俺が突然声を掛けたせいで驚いたらしい咲菜が狙撃を外した。あらぬ場所に当たった弾は見なかったことにして、俺は普段なら絶対に買わないそれを咲菜に向かって放り投げた。

「やる」
「あ、ありがとうございま……えっなに?え?」

自分でも柄でもないと思ったから、カフェオレを受け取った咲菜の反応を見る前にその場を立ち去った。

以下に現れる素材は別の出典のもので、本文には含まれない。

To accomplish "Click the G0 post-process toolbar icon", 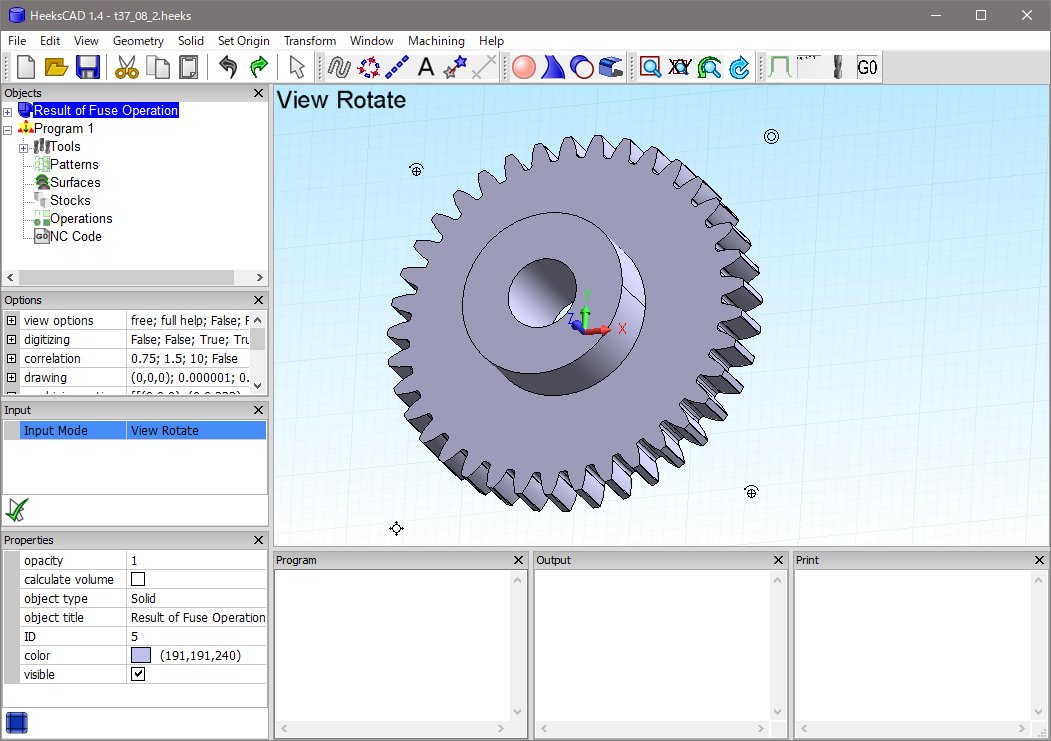I will 867,67.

二宮さんと、明るい声に呼び止められるようになったのはそれからすぐのことだった。



「二宮さん聞いてください!さっき他のフリーの隊員たちと防衛任務に行ってきたんですけど、ちゃんとモールモッドを一撃で仕留められるようになってました!」
「…あれだけ残って訓練してたんだから当然だろう」
「えへへー」

咲菜の頭を撫でるのが好きだった。咲菜の柔らかい髪は触り心地が良かったし、そのままぐしゃりと掻き乱すと咲菜はいつも頬を緩めて嬉しそうに笑った。「弟子取ったのか?」なんてからかってくる東さんや太刀川の声が気にならないくらいには自分でもえらく咲菜に入れ込んでいたと思う。










「わ…わたしの、せい、かも」

「ごめ、なさ……ごめんなさ、」

咲菜が泣いていた。初対面だった俺に「足を引っ張ったら殺す」と言われても、初めて本物のモールモッドを見て腰を抜かした時も泣かなかった咲菜が、鳩原が居なくなったのは自分のせいだと泣いている。
いっそ咲菜には事実を教えた方がいいんじゃないかと思った。思った、が。

「……っ、」

上層部が鳩原の件を外部に漏らすなと言ったのは、模倣犯を出さないためだった。
咲菜は鳩原が失踪する直前に鳩原と大喧嘩している。もし鳩原がトリガーを民間人に横流しして近界に密航したなんて咲菜が知ってしまったら。鳩原に謝りたいと、鳩原に会いたいと、あいつを追いかけるために咲菜が鳩原の真似をしてしまったら。

「……そうか」

言えるわけがない。
恨まれても軽蔑されても、非道な男だと思われても。世界中から誰が消えようと、俺は咲菜にだけは消えてほしくなかった。